Key Decision Points for Recent Oncology Approvals

In keeping with our theme of forking paths, I would like to highlight three critical decision points illustrated by these approvals:  the decision to participate in Project Orbis, the submission of Assessment Aids, and the use of the Real Time Oncology Review process.   

Project Orbis

Two of the recent approvals highlighted above used Project Orbis.  This program was initiated by the FDA Oncology Center of Excellence in May 2019 to establish a framework for the concurrent submission and review of oncology drugs among international regulatory partners. The collaboration has been successful in providing cancer patients with earlier access to treatments across different countries, and in reducing overall regulatory approval times. 

The project leverages international pivotal clinical trials to assess the safety and efficacy of cancer drugs, fostering the establishment of uniform global treatment standards. By promoting simultaneous reviews and approvals, Project Orbis facilitates faster access to new therapies, thereby expanding the availability of innovative cancer treatments to a larger global market. For more detailed information, you can visit the Project Orbis page. 

Decision point for sponsors: When considering project Orbis, sponsors should consider general challenges inherent in multinational submissions from data and regulatory perspectives with specific emphasis on the impact of accelerated timelines on coordination of regulatory advice, gap analysis of submission requirements, and management of information requests.  

Assessment Aid

Assessment aids are based on the FDA’s multidisciplinary review template but are drafted by the applicant.  While these submissions are voluntary, they benefit both sponsors and the FDA by providing a valuable focusing tool that highlights critical submission information at a level of detail that “leads to a more dynamic review process where key regulatory questions can be answered more thoroughly and effectively.”  A strong Assessment Aid serves not just as a summary of the NDA/BLA, but also as a statement of sponsor position, reducing ambiguity and allowing the FDA to more effectively perform their analysis. A key expected benefit of this approach is a reduction in information requests.  
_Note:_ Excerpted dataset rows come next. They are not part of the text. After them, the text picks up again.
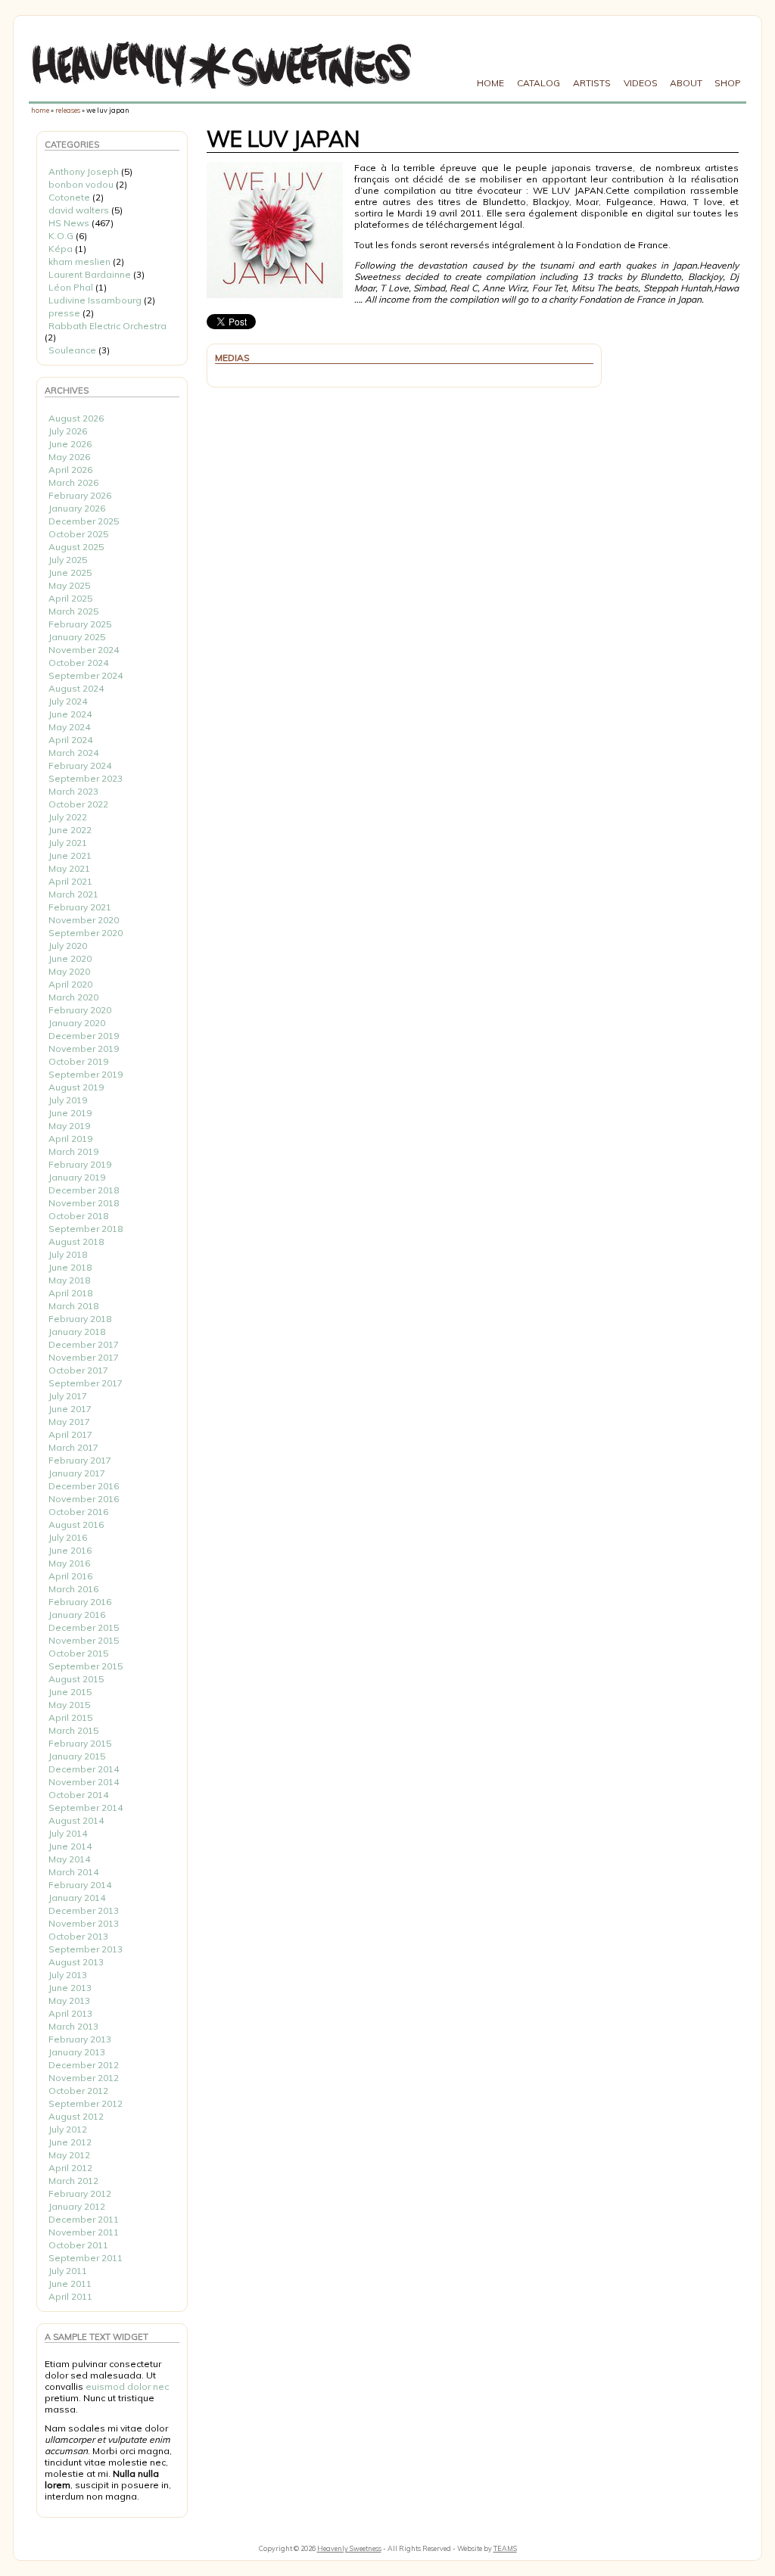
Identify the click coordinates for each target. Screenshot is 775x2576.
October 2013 (78, 1936)
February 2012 (79, 2193)
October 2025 (78, 534)
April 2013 (70, 2013)
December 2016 (83, 1486)
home (40, 110)
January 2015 (76, 1756)
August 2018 (76, 1241)
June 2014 (70, 1846)
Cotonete (69, 197)
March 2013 (73, 2026)
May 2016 (69, 1563)
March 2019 (73, 1151)
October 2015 (78, 1653)
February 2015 (79, 1743)
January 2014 (76, 1897)
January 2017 (76, 1473)
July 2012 (67, 2129)
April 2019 (70, 1138)
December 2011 (83, 2219)
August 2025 (76, 546)
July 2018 (67, 1254)
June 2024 (70, 714)
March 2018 (73, 1305)
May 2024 (69, 727)
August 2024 (76, 688)
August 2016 (76, 1524)
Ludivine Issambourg (95, 300)
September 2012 (85, 2103)
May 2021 (69, 868)
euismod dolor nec (127, 2386)
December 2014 (83, 1769)
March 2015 (73, 1730)
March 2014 (73, 1872)
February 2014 (79, 1884)
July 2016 (67, 1537)
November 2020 (83, 920)
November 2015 (83, 1640)
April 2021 (70, 881)
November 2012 (83, 2077)
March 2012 (73, 2180)
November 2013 (83, 1923)
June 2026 (70, 444)
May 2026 (69, 456)
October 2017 (78, 1370)
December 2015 (83, 1627)
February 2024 (79, 765)
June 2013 (70, 1987)
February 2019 (79, 1164)
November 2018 (83, 1203)
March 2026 (73, 482)
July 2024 (67, 701)
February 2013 (79, 2039)
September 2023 (85, 778)
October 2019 (78, 1061)
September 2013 (85, 1949)
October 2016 (78, 1511)
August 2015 (76, 1679)
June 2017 (70, 1408)
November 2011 (83, 2232)
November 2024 (83, 649)
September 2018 (85, 1228)
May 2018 (69, 1280)
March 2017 (73, 1447)
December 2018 (83, 1190)
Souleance (72, 350)
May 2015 (69, 1704)
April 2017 (70, 1434)
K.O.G (60, 235)
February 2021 (79, 907)
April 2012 (70, 2167)
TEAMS (505, 2548)
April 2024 (70, 739)
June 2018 (70, 1267)
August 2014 (76, 1820)
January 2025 (76, 636)
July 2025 (67, 559)
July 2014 (67, 1833)
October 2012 (78, 2090)
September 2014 (85, 1807)
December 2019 (83, 1035)
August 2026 (76, 418)
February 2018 (79, 1318)
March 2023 (73, 791)
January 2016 (76, 1614)
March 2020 (73, 997)
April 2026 (70, 469)
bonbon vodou (81, 184)
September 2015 (85, 1666)
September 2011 (85, 2257)
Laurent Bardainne (89, 274)
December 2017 (83, 1344)
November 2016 (83, 1498)
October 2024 (78, 662)
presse (64, 313)
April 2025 (70, 598)
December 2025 (83, 521)
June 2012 (70, 2142)
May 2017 (69, 1421)
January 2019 (76, 1177)
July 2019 (67, 1100)
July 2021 (67, 842)
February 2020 (79, 1010)
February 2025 (79, 624)
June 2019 (70, 1112)
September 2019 (85, 1074)
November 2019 (83, 1048)
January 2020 (76, 1022)
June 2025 (70, 572)
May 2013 (69, 2000)
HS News (68, 223)
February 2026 (79, 495)
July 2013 (67, 1974)
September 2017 (85, 1383)
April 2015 (70, 1717)
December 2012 (83, 2064)
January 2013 (76, 2052)
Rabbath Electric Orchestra (107, 325)
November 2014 (83, 1781)
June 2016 (70, 1550)
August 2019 (76, 1087)
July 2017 (67, 1396)
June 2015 (70, 1691)
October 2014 (78, 1794)
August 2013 (76, 1962)
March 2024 (73, 752)
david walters (78, 210)
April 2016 (70, 1576)
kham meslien (79, 261)
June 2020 (70, 958)
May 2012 (69, 2155)
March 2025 (73, 611)
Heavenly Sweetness (349, 2548)
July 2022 (67, 817)
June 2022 (70, 829)
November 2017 (83, 1357)
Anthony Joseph (83, 171)
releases (67, 110)
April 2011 (70, 2296)
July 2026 (67, 431)
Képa (60, 248)
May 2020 (69, 971)
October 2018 (78, 1215)
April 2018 (70, 1293)
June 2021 (70, 855)
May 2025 (69, 585)
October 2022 (78, 804)
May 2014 (69, 1859)
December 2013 (83, 1910)
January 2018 (76, 1331)
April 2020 (70, 984)
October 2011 (78, 2245)
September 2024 (85, 675)
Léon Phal (70, 287)
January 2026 (76, 508)
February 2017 (79, 1460)
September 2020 (85, 932)
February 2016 (79, 1601)
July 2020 (67, 945)
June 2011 (70, 2283)
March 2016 (73, 1588)
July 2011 (67, 2270)
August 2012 (76, 2116)
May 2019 (69, 1125)
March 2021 (73, 894)
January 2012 (76, 2206)
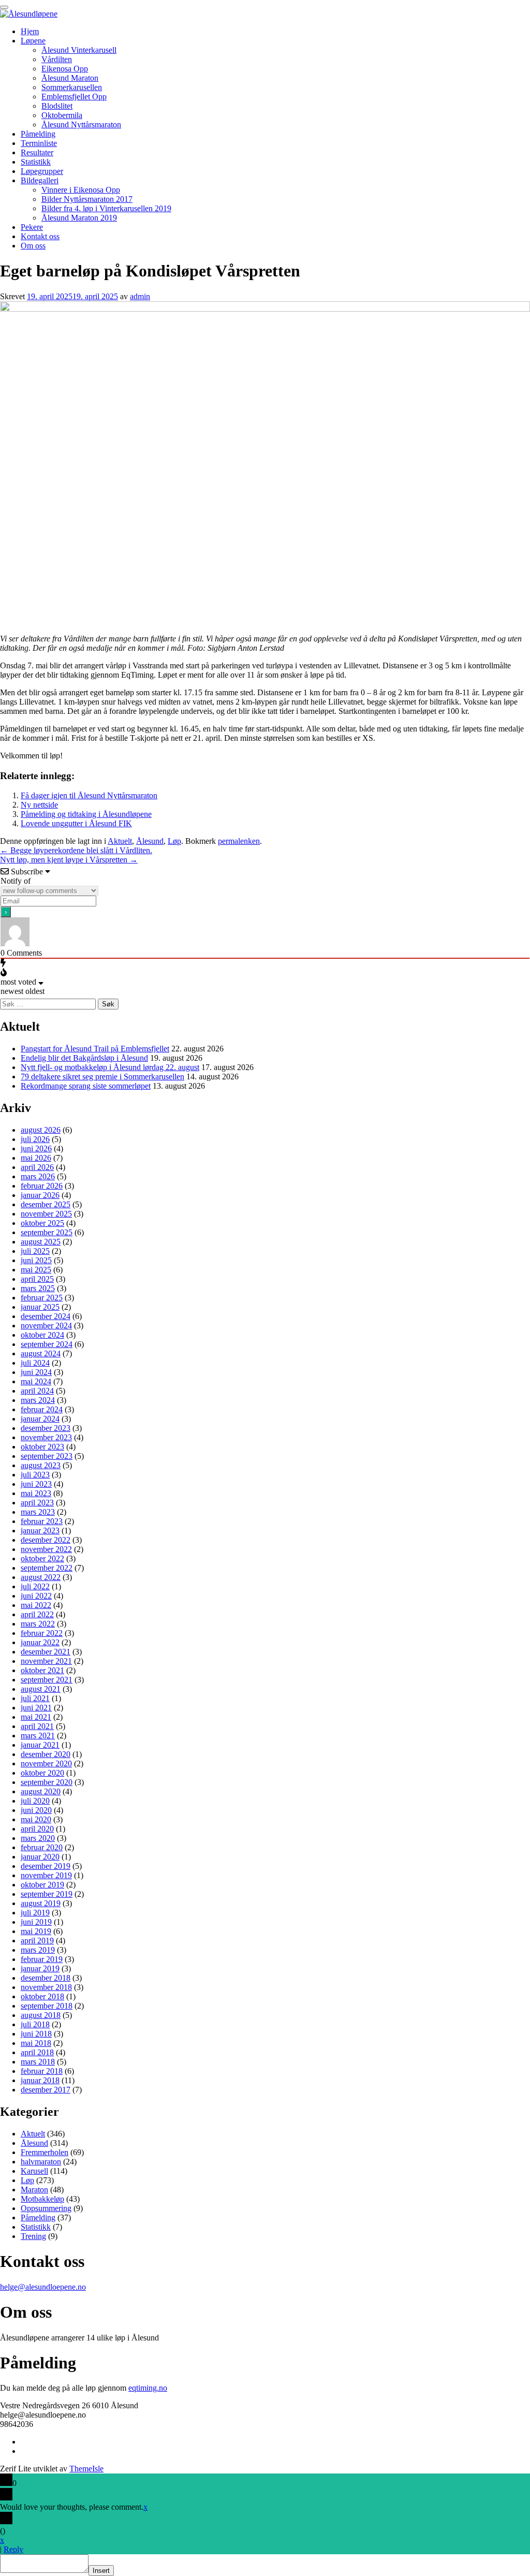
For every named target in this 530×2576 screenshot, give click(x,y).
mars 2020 (38, 1838)
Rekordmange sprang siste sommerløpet (86, 1085)
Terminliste (39, 143)
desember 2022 (45, 1539)
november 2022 (46, 1549)
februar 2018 (42, 2071)
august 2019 (41, 1903)
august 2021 (41, 1689)
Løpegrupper (42, 171)
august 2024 (41, 1353)
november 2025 (46, 1213)
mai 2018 (36, 2043)
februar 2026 (42, 1185)
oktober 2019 (42, 1884)
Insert (101, 2570)
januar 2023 (40, 1530)
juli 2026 (35, 1139)
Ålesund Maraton (69, 78)
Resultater (37, 152)
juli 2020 (35, 1800)
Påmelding (38, 133)
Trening (33, 2236)
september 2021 (46, 1679)
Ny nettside (39, 804)
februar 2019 (42, 1959)
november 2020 (46, 1763)
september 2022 (46, 1567)
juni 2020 (36, 1810)
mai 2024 (36, 1381)
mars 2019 (38, 1949)
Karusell (34, 2171)
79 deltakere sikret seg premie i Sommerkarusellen (102, 1076)
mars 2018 (38, 2061)
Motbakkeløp (42, 2198)
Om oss (33, 245)
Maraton (34, 2189)
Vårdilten (56, 59)
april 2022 (37, 1614)
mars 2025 (38, 1288)
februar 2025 (42, 1297)
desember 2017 (45, 2089)
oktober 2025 (42, 1223)
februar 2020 (42, 1847)
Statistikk (36, 161)
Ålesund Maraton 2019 (79, 217)
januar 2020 (40, 1856)
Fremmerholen (44, 2152)
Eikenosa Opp (64, 68)
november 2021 (46, 1661)
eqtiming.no (147, 2387)
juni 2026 (36, 1148)
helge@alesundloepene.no (43, 2286)
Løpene (33, 40)
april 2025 (37, 1279)
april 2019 (37, 1940)
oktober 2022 (42, 1558)
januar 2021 (40, 1744)
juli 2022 (35, 1586)
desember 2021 (45, 1651)
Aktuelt (120, 841)
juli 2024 (35, 1362)
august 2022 (41, 1577)
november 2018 (46, 1987)
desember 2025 (45, 1204)
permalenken (239, 841)
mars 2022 (38, 1623)
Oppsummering (46, 2208)
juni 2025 (36, 1260)
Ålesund (150, 841)
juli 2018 (35, 2024)
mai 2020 (36, 1819)
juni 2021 (36, 1707)
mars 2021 (38, 1735)
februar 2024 (42, 1409)
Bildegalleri (39, 180)
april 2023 (37, 1502)
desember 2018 (45, 1977)
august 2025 (41, 1241)
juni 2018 (36, 2033)
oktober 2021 (42, 1670)
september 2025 (46, 1232)
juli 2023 (35, 1474)
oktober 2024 (42, 1334)
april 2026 (37, 1167)
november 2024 (46, 1325)
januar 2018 (40, 2080)
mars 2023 (38, 1511)
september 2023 (46, 1456)
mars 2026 (38, 1176)
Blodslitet (56, 105)
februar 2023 (42, 1521)
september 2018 (46, 2005)
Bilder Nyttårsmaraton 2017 (86, 199)
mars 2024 (38, 1400)
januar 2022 (40, 1642)
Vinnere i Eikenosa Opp (80, 189)
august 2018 (41, 2015)
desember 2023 (45, 1428)
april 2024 (37, 1390)
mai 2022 (36, 1605)
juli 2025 (35, 1251)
Decision point for sponsors: As the Assessment Aid is generally submitted with the NDA/BLA, a key decision point for sponsors is whether the extra effort to produce the document is worth the benefits that arise from a more focused FDA review.  The answer to this question may lie in advanced preparation, particularly in the form of quality written summaries that can be extracted and adapted to produce an effective assessment aid.

Real Time Oncology Review

Lastly, we highlight the use of Real Time Oncology Review (RTOR).  The RTOR program was designed to streamline the review of promising new oncology treatments, while allowing Sponsors an earlier application review start.  This provides an opportunity for early Agency engagement to proactively identify potential deficiencies and review top line clinical data upon availability as opposed to following the completion of a final clinical study report.  The FDA evaluated the approval time for oncology applications and found that those using the RTOR process had a shorter median submission review to approval time of 3.3 months.   For an extensive overview of the challenges, benefits, and key decision points related to RTOR, please see the recent blog drafted by the MMS Regulatory Strategy and Operations teams.   

Decision point for sponsors: One of the main challenges of the RTOR process is the management of the Information Requests (IRs) from the FDA in parallel with ongoing submission planning. The frequent flow of IRs also involves tight turnaround times, typically within 24 to 48 hours.  These IRs may also impact future components of the rolling submission, which will need to incorporate the FDA’s feedback.